[Data for review]
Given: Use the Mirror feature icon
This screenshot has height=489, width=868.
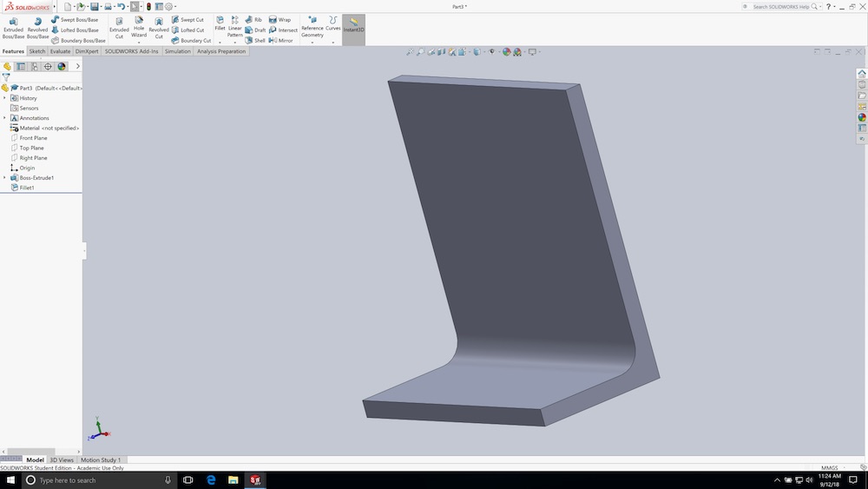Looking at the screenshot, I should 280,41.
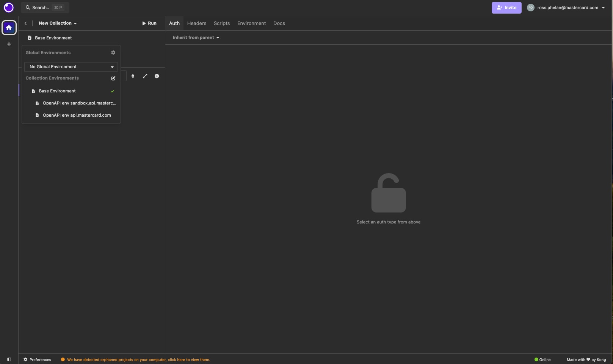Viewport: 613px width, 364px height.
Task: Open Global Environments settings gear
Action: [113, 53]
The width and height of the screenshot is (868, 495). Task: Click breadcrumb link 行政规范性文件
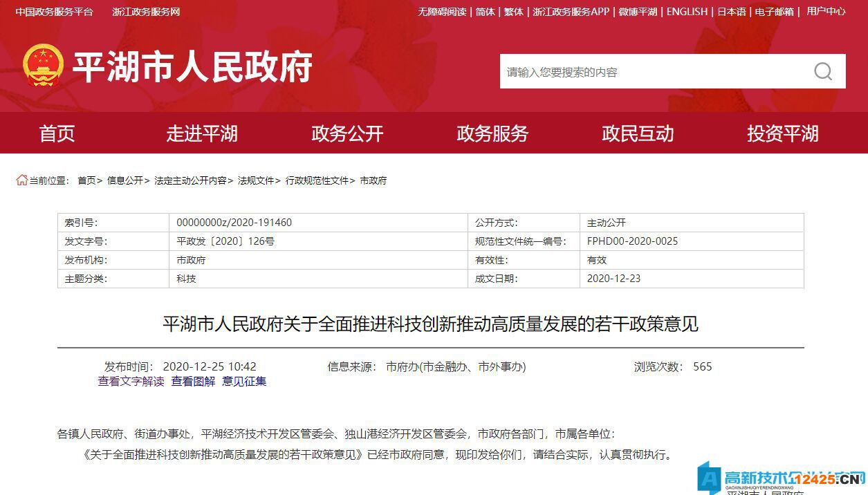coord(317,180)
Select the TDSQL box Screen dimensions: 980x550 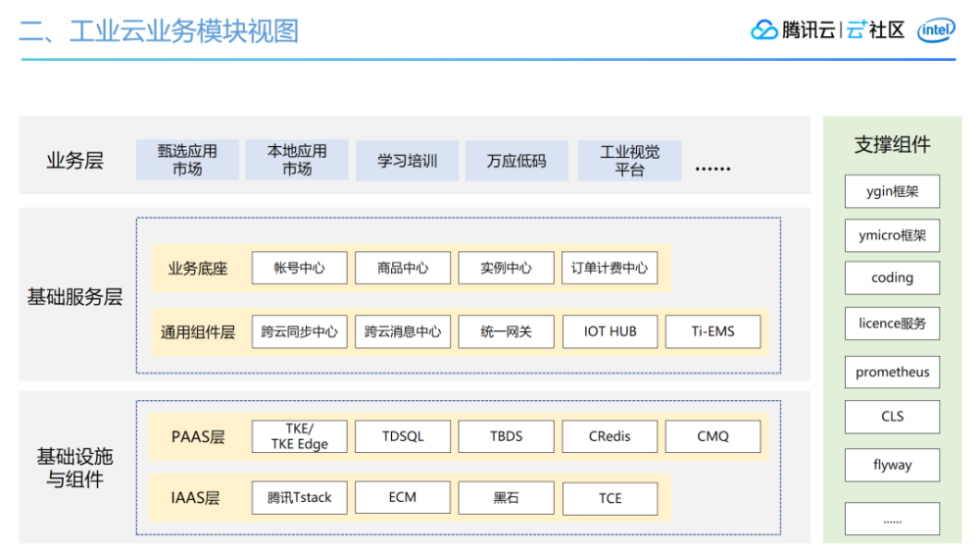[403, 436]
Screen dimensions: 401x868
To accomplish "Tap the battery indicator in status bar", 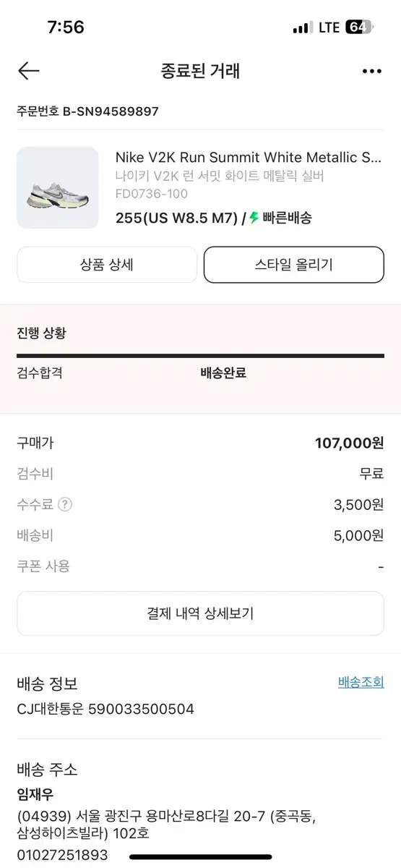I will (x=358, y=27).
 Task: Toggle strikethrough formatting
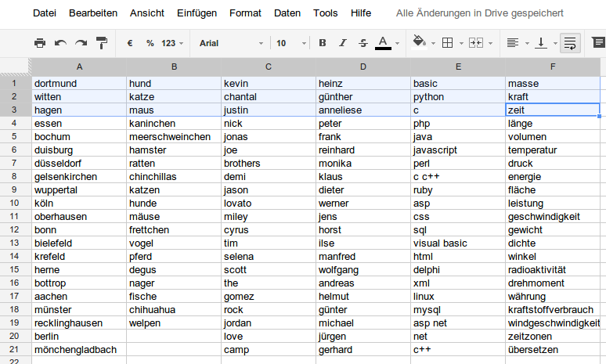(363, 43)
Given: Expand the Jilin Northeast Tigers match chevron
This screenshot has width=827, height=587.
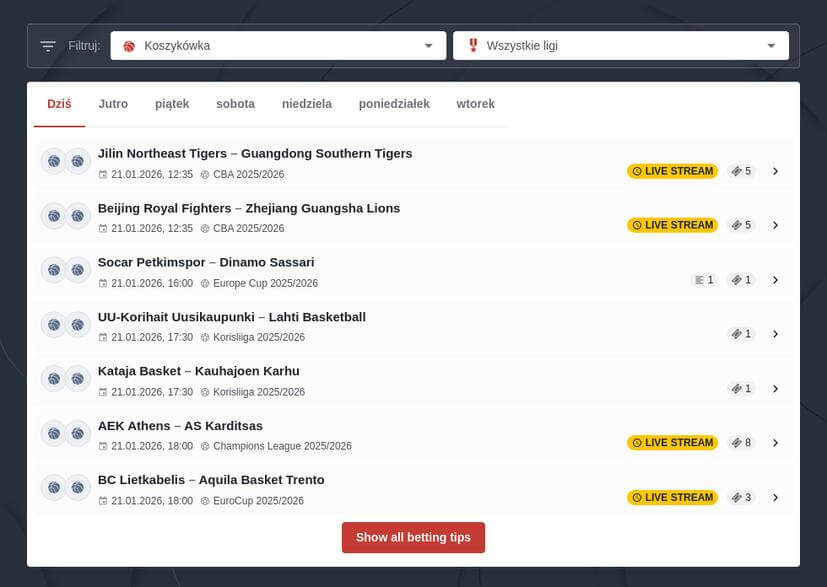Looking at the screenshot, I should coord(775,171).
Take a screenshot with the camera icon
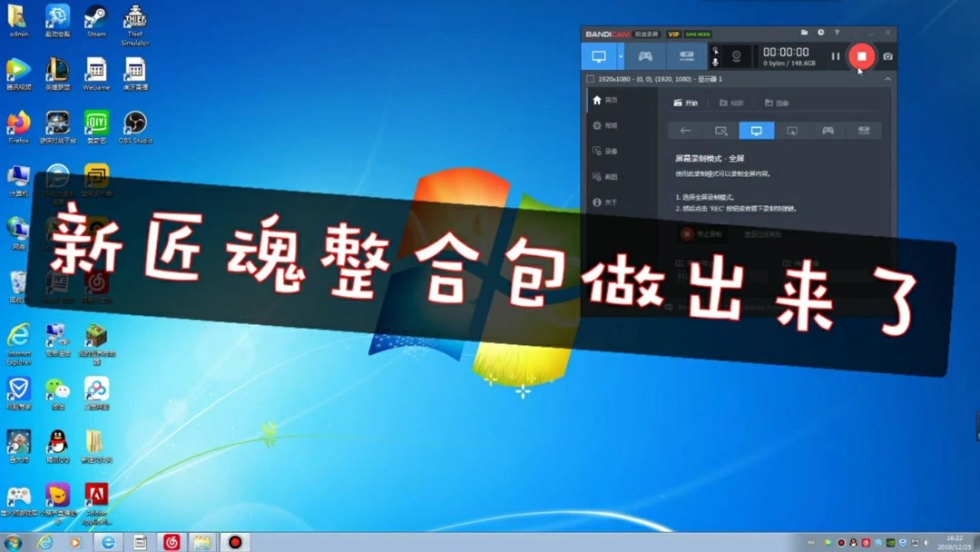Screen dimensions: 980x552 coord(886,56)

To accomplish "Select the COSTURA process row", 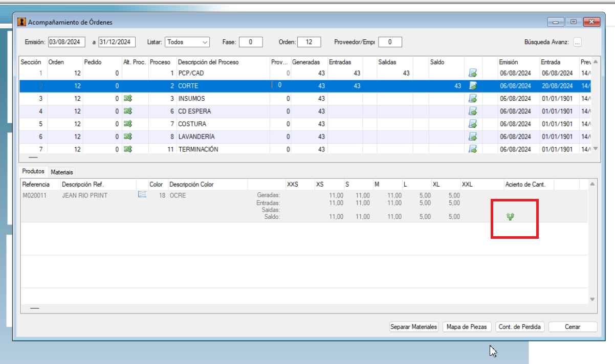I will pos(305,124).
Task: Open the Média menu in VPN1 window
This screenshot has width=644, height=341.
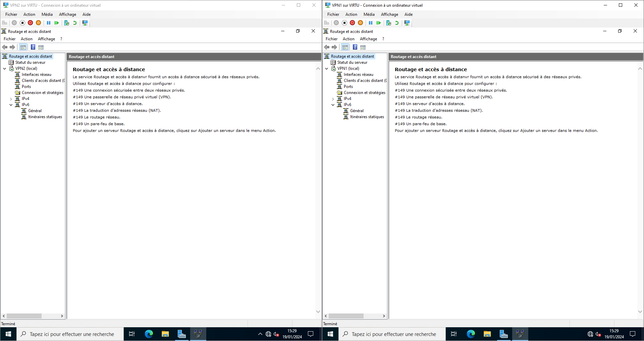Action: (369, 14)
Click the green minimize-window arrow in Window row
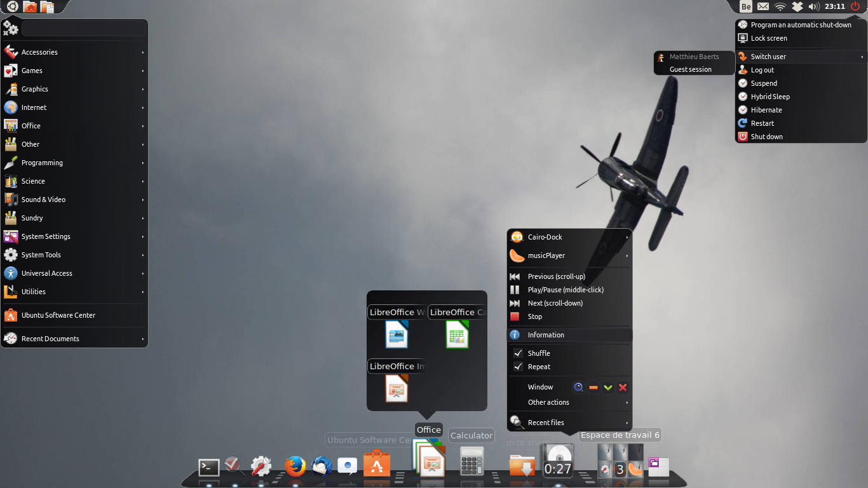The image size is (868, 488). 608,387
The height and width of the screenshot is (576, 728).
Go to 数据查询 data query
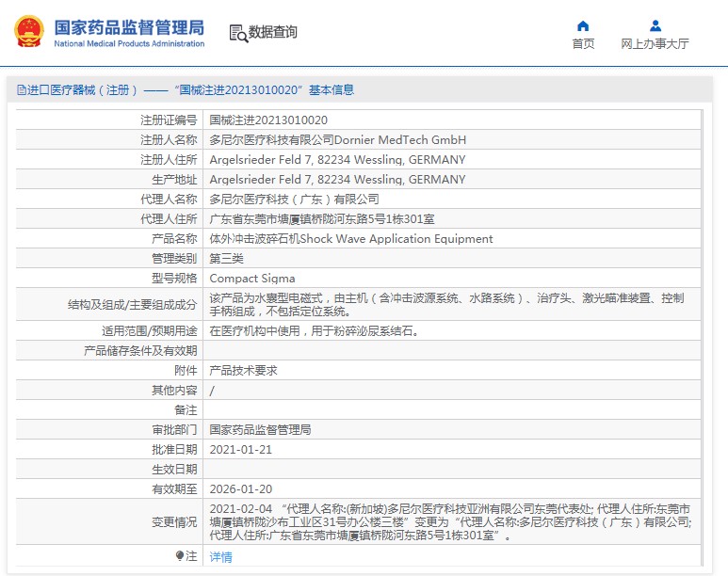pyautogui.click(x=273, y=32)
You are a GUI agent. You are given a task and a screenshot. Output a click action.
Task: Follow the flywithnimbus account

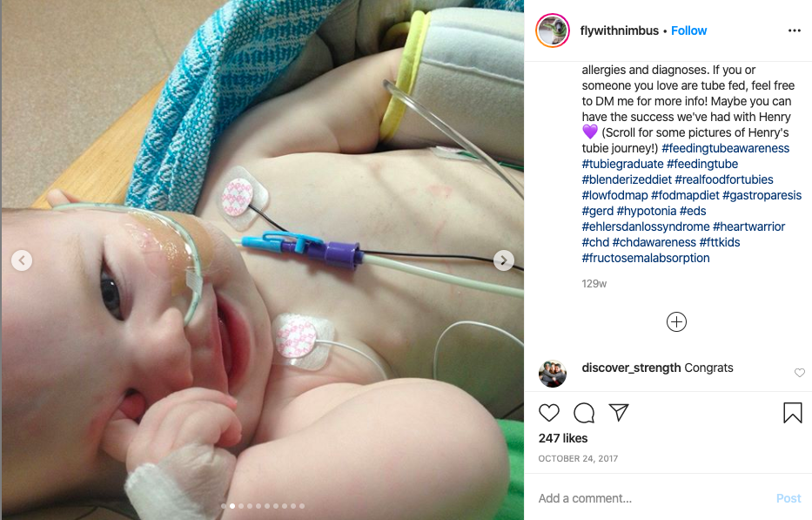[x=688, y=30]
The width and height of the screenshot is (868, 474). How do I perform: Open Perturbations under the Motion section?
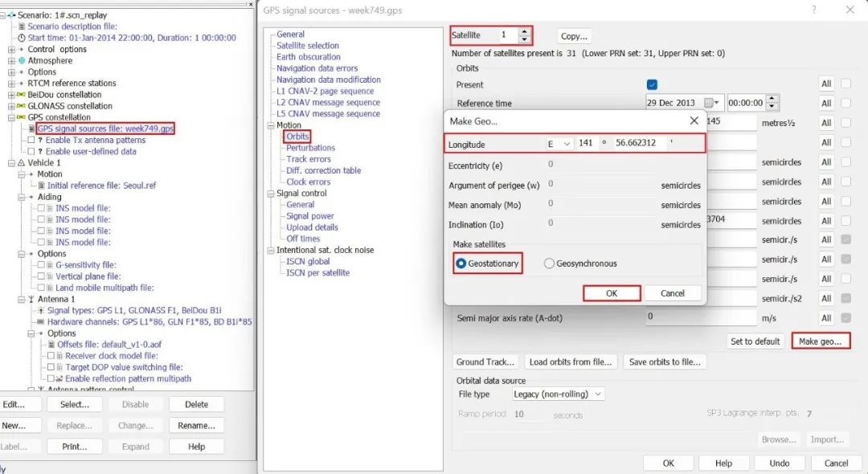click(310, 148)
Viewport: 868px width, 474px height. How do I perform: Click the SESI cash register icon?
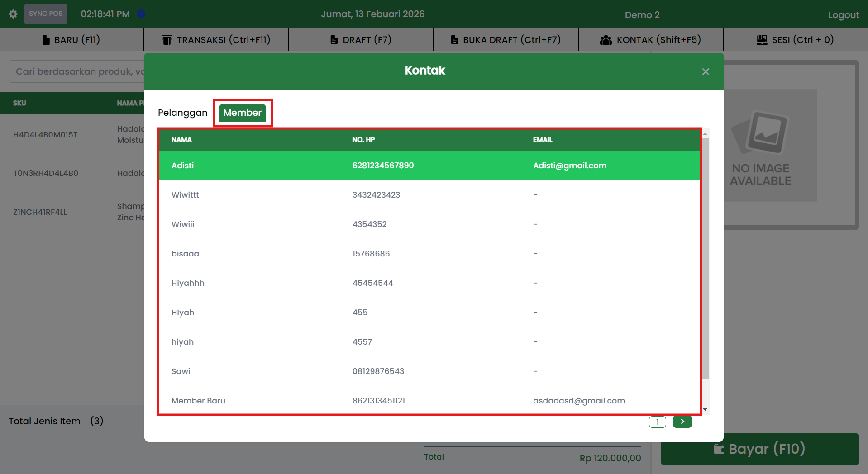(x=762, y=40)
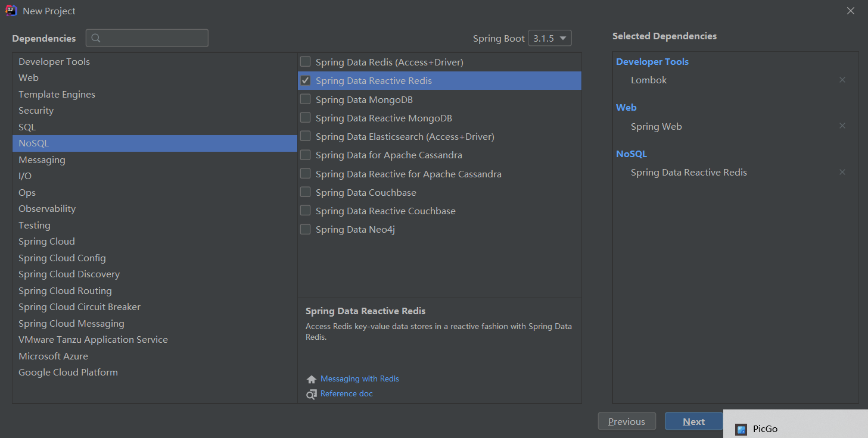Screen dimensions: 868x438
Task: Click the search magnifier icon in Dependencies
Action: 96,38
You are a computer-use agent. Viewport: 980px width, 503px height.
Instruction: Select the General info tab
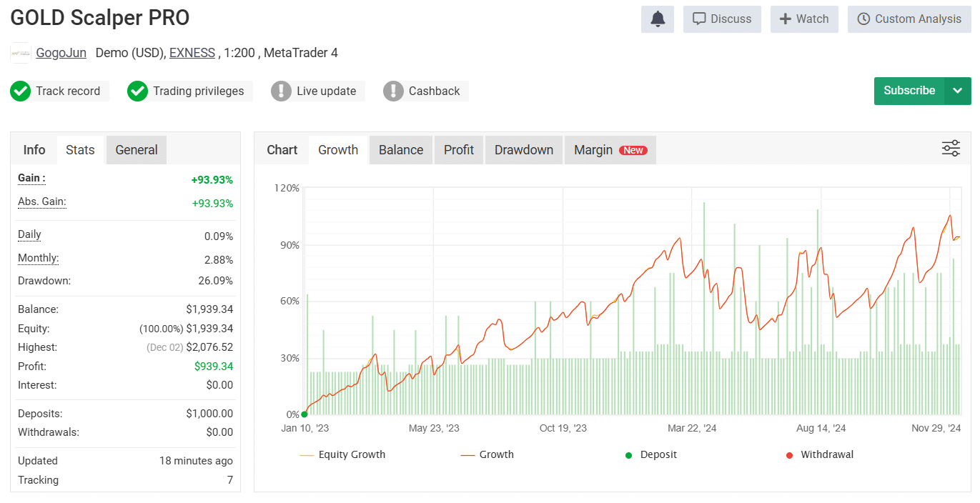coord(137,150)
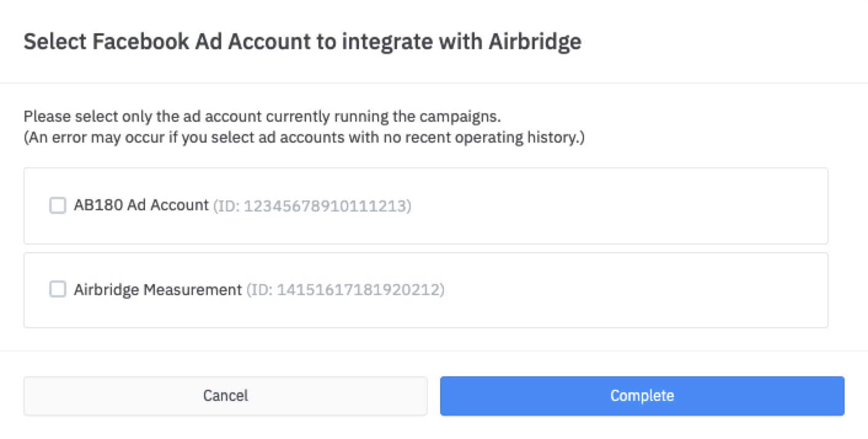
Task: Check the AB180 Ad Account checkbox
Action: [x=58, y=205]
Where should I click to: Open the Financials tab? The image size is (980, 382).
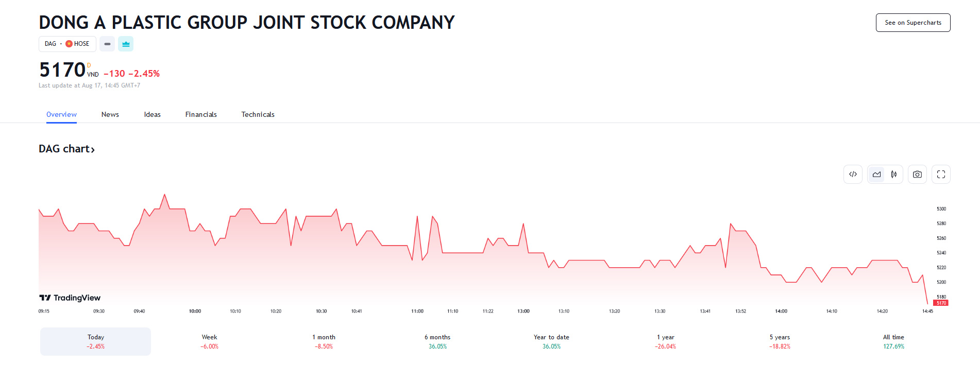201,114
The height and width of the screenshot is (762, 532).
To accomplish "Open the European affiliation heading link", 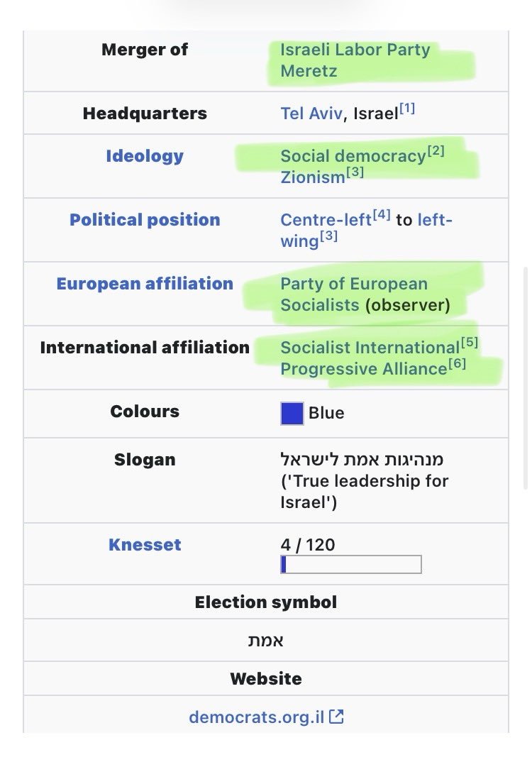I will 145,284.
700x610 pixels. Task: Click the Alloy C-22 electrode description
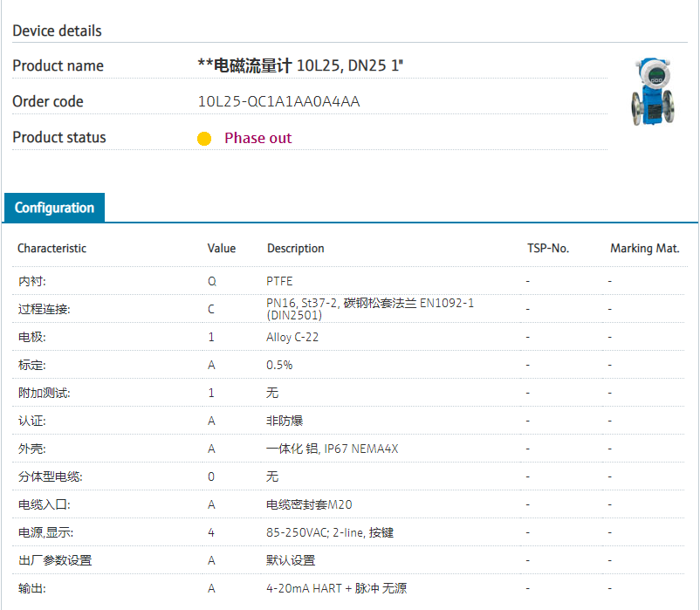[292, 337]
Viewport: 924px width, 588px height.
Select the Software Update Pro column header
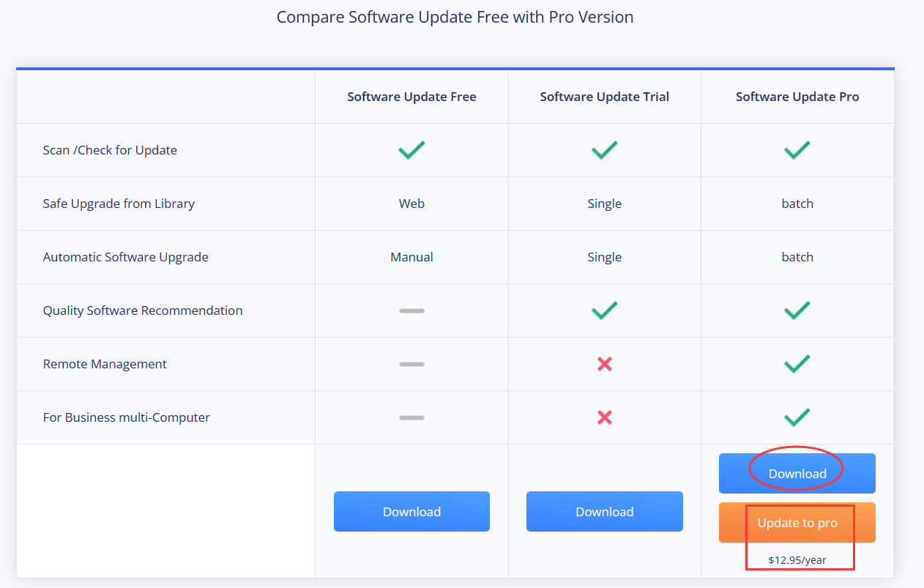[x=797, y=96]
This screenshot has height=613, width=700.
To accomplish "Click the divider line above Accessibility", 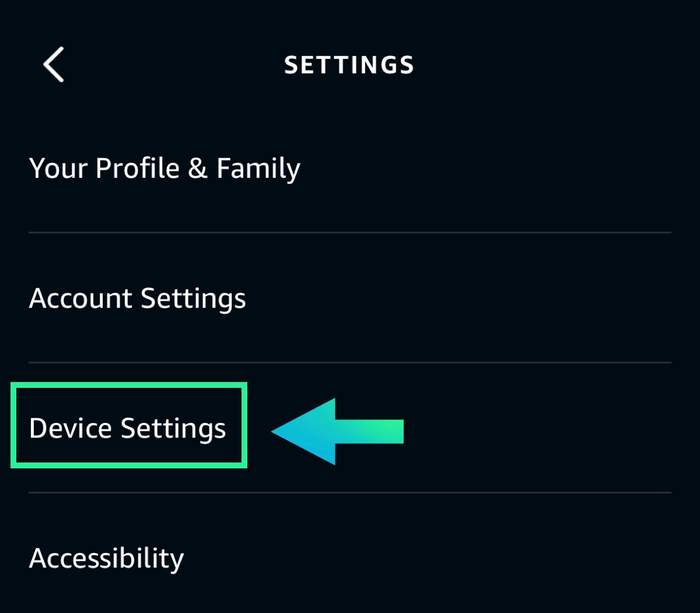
[/Data for review]
--- Your assignment ---
Copy each line of the records above that carries the word "agent".

--- Task solution ---
You are a GUI agent. You are given a task and a screenshot. Output a click action.
You are a computer-use agent. Viewport: 980px width, 503px height.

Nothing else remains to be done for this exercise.